Which brings us to Laura Mora’s The Kings of the World, about a volatile street hustler from Medellin who sets out to reclaim his grandmother’s stolen farm. It is a glorious film, pulsing with life. Ra (Carlos Andres Castaneda) hangs on street corners, trading bits of jewelry of dubious provenance and defending his younger homies from bullies. When official papers arrive that name him as the legal owner of the land lost during the cartels’ reign of terror, he sets out across country to claim it, four of his mates in tow.
These kids are not angels. They steal, pride themselves on their knife wounds and smash stuff because they can. They have, nevertheless, one great gift: their capacity for finding maximum fun in any moment. Hitching trucks across country, the young ones riding on top of the load while the older ones tie their bicycles to the trucks’ bumper bars to speed along behind, hooting with glee. The rolling farmland they pass through is full of the promise of new life. Even when they are cold or hungry, the boys still have energy to play-fight like puppies.
The journey itself is dangerous but full of marvels. As fog swirls around them, they stumble into places that hardly seem real: a brothel where the painted middle-aged prostitutes hold them to their ample bosoms like the mothers they no longer have; a boat that takes them downriver through jungle; a hermit’s shelter. Then there are moments when the whole edifice – story and characters – seems to slip from reality into a kind of dream. “In my own perfect world,” says Ra in a voiceover as the five boys gaze into a wall of fog, spaced out on some unidentified street drug, “if you don’t want to exist, you don’t have to.” An answering vision comes from Sere (Davison Flores), a boy with a withered arm. “Freedom… with the eternal ones always present.”
Terrible things happen, but there is the sense that these kids who grew up fighting with machetes expect terrible things. “These cows have it a lot easier than us!” remarks young Winny (Brahian Estven Acevedo), gazing at a herd munching on rich grasses. “But that’s the life we were given.” Nano (Cristian Campana), the only Black boy in the gang, is kidnapped at what seems to be a mission; the others simply accept that he is a casualty and run away into the jungle. Another older boy, Culebro (Cristian David), keeps baiting Ra with the flailing hostility of the stupid; even Medellin street kids have their deplorables, but they put up with him because that’s how gangs work. As Ra explains to the hermit, they have no one else. They are his family. “I want to take them somewhere where no one beats us up or humiliates or looks down on us.”
Shangri La, in other words. The happy valley that only exists in stories. People have been fighting over this land since the Conquistadores came seeking gold, a history that is still coursing through the veins of the present.
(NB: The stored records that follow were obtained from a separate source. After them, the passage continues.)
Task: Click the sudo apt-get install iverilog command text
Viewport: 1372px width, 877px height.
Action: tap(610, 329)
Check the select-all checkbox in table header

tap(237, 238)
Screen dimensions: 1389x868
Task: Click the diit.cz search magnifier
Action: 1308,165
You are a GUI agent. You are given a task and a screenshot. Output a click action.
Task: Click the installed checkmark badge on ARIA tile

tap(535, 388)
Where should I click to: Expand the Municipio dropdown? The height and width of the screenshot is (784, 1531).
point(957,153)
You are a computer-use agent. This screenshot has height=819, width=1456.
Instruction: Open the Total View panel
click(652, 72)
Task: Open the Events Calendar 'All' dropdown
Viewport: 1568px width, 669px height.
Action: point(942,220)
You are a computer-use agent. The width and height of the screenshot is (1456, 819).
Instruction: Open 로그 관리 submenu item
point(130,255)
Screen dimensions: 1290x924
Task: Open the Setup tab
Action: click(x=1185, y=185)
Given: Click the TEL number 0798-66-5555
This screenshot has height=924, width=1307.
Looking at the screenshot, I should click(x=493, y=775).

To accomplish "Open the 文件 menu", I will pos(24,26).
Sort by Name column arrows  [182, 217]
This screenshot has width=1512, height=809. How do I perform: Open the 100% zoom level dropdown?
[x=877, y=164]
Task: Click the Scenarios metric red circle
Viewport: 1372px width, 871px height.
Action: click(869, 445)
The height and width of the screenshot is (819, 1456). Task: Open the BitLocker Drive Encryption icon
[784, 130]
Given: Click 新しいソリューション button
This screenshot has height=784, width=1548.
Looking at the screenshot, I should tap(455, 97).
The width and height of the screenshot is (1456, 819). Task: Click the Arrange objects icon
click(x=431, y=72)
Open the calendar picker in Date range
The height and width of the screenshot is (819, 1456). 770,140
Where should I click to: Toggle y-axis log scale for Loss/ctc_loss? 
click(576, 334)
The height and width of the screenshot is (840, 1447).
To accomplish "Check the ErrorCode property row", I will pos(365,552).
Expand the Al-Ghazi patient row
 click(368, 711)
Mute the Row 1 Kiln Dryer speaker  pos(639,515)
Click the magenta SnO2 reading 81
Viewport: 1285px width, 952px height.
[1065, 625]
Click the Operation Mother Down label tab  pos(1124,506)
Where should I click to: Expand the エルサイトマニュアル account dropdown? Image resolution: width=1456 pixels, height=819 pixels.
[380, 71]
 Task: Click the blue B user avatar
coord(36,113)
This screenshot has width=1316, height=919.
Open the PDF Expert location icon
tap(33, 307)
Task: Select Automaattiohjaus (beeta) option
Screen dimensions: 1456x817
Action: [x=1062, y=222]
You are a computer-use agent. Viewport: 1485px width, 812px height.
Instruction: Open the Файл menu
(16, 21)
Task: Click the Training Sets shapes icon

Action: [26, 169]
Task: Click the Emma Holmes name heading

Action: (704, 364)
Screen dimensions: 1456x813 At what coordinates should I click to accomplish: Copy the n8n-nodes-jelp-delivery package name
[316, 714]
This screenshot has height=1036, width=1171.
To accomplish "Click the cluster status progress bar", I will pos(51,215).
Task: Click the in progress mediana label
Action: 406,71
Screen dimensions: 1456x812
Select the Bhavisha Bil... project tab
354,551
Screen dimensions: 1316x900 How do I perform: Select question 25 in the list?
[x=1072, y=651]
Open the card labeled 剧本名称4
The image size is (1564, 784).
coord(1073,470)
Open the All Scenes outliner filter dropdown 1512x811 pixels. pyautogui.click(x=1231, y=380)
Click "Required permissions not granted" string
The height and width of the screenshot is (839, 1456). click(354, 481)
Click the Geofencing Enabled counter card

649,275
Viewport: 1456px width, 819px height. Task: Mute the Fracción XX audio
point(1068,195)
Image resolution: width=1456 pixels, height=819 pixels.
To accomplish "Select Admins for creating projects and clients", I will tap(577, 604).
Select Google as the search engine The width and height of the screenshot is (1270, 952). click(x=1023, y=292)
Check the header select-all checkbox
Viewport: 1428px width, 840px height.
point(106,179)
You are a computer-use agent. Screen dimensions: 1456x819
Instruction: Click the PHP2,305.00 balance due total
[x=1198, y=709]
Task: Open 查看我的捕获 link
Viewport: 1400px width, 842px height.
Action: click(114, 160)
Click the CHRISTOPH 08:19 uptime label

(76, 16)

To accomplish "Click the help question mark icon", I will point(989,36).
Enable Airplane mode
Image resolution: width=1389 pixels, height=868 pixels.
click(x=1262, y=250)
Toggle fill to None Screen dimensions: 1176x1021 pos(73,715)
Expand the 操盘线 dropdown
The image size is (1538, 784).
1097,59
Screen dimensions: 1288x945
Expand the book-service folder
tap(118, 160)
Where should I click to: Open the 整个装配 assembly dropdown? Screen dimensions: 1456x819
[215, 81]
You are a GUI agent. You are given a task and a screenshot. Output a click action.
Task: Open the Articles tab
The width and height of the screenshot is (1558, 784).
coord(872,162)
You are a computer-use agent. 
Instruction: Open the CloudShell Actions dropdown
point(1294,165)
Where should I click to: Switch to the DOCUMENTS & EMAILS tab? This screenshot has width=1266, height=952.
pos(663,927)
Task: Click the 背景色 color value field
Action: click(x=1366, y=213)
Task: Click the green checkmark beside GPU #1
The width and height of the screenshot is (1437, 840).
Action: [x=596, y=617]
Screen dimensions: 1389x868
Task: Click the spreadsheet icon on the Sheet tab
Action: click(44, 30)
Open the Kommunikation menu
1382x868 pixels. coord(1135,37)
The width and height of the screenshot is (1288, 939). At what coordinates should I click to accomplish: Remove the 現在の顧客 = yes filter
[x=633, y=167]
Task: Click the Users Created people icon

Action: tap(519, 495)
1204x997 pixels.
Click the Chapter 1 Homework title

The old people warn Ra that this place is more dangerous than it seems, that he should not tell anyone why he is there because predators are everywhere. These elderly guardians are shadowy beings themselves, maybe not even real; this is a country full of ghosts and ruins.
No country for young men, you could say. “We were all right where we were,” shouts Culebro at a tense moment, when the boys are lost in the forest. But that isn’t true either. Their mission may turn out to be fruitless, as the old ones warn, but Ra – whose beautiful, pensive face is often seen in shaky hand-held close-up, the face of longing – is revealed as a classical hero, an Achilles born of Medellin’s festering underbelly. This journey is his destiny. That may sound unlikely, but Laura Mora’s formidable imagination makes it moving, beautiful and true.